How Invisible Capital Gains Drive Extreme U.S. Wealth Concentration

Steve Roth @ Wealth Economics

A dominant economic fact of the past half century is the extreme and increasing concentration of U.S. wealth into the hands of ever-fewer people, families, and dynasties, and the corporations (including banks, insurers, major media companies, etc.) that they own as shareholders — with the accompanying concentration of economic, political, and cultural power, influence, and control. The post-1980 era has been a complete reversal of the unprecedented and epochal six-decade wealth dispersal from the 1930s to the late 1970s.1

The economics literature offers many explanations for that U-shaped development of wealth concentration, with many focusing on changes in income inequality (or often just wage inequality), as variously measured and conceptualized. But with some rare exceptions (e.g. Eisner 1989, Robbins 2018, Bricker et. al. 2020, Larrimore et. al, 2021), they all share one thing. They rest on a definition of “income” (in the NIPAs) that does not include households’ total property income, return on assets. In addition to the “yield” (interest and dividend) returns on assets tallied in the NIPAs, the Total Return measure necessarily includes holding (or “capital,” or revaluation) gains accrued and accumulated by households as wealth across years, decades, lifetimes, generations, and dynasties. (Auten/Splinter incorporates realized gains only, in their measures.) The national accounts don’t provide measures of such inclusive, comprehensive “Haig-Simons” income2 — which economists have referred to for many decades as the “preferred” income measure.

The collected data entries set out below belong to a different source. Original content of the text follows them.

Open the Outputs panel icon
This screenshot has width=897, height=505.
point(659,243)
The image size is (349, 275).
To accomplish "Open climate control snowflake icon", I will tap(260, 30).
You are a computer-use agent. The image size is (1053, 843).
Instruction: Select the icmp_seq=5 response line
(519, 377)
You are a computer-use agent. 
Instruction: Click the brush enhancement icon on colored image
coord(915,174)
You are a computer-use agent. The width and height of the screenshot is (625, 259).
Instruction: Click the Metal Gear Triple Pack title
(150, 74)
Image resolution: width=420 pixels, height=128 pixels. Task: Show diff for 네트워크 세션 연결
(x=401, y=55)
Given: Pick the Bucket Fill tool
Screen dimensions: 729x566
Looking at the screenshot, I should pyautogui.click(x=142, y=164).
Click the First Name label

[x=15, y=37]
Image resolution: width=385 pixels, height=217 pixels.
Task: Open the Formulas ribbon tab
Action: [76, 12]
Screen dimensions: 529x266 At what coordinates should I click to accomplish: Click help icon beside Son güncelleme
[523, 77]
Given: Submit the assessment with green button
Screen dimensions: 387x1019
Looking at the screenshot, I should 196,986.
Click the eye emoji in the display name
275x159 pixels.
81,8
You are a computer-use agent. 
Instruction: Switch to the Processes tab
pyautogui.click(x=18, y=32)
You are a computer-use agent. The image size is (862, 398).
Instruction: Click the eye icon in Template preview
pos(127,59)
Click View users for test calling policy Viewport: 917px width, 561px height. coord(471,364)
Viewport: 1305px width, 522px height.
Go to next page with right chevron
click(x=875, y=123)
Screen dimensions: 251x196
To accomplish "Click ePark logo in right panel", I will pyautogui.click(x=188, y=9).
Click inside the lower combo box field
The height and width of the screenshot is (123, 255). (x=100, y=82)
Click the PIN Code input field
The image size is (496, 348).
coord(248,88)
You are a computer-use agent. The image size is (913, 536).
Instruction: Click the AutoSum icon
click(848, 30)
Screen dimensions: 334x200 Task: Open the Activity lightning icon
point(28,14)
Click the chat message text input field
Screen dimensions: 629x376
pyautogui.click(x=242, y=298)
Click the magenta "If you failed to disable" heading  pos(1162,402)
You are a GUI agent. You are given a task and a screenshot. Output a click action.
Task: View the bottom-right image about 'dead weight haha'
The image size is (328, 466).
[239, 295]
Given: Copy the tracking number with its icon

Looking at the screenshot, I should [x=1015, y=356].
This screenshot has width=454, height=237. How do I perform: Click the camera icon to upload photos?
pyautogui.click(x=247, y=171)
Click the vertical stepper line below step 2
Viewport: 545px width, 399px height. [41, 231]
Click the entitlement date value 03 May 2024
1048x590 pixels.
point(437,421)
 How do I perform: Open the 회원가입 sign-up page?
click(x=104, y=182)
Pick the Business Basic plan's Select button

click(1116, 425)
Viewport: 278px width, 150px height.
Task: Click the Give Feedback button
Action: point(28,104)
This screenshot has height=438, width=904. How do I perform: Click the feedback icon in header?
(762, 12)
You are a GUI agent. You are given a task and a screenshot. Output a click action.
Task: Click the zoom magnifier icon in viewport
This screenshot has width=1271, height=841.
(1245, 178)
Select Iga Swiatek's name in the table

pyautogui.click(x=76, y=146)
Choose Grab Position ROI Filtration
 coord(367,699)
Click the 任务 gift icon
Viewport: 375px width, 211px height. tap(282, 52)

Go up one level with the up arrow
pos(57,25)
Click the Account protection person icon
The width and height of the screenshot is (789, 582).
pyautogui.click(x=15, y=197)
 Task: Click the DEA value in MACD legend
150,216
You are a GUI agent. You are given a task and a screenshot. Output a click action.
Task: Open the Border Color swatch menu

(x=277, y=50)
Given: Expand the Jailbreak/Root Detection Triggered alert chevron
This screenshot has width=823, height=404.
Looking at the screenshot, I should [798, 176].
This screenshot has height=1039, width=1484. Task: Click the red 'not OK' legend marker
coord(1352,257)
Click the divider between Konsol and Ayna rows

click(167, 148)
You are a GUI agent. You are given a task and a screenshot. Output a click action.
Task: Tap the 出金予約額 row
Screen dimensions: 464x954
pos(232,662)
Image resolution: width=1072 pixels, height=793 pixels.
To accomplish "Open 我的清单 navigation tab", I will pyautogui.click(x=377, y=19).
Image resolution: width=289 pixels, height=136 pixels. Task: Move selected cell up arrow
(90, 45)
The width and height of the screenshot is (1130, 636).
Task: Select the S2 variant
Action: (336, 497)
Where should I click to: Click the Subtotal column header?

So, likewise, the NIPA household “saving” measure (the residual or remainder from NIPA income after subtracting taxes, consumption spending and non-mortgage interest payments) fails to explain household wealth accumulation. Figure 1 shows that over time; cumulative NIPA “household” or “personal” saving is much smaller than change in net worth. If cumulative NIPA saving did represent households’ total wealth accumulation (and their resulting stock of “savings”3), households’ 2023 net
worth would be $29T — the blue area in Figure 1 — versus the observed measure of $155T (the black line).

Over 24 years, 91% of Total saving has redounded to the top quintile (which includes more asset holders receiving property income), so it has accumulated assets at a much higher rate than the bottom 80% (more workers and transfer recipients). Measures based only on NIPA household income or GNI, and their household- or national-saving remainders/residuals (dotted lines in Figure 10), cannot account for this observed rise in wealth, and wealth concentration.

2000-2023, 91% of Haig-Simons Saving (wealth accumulation) went the top income quintile.

This reality is invisible in the (radically balance-sheet-incomplete) NIPA income and saving accounting understanding.

Very timely: The Case for California’s Billionaire Wealth Tax (gift link), today’s NYT Op-Ed from Gabriel Zucman and Emmanuel Saez. The iceberg images are especially “revealing.”

78% of these zillionaires’ wealth accumulation is “underwater” and…invisible.

‘the combined wealth of California’s 10 richest people has grown ninefold. The fortunes of the list’s upper echelon — Sergey Brin, Jensen Huang, Larry Page and Mark Zuckerberg — now equal about 24 percent of the state’s G.D.P.'”

You’ve probably seen me quote this before…

“The greatest trick capital-gains income ever managed was convincing the world that it doesn’t exist.” — Carlos Mucha (inventor of the Platinum Coin).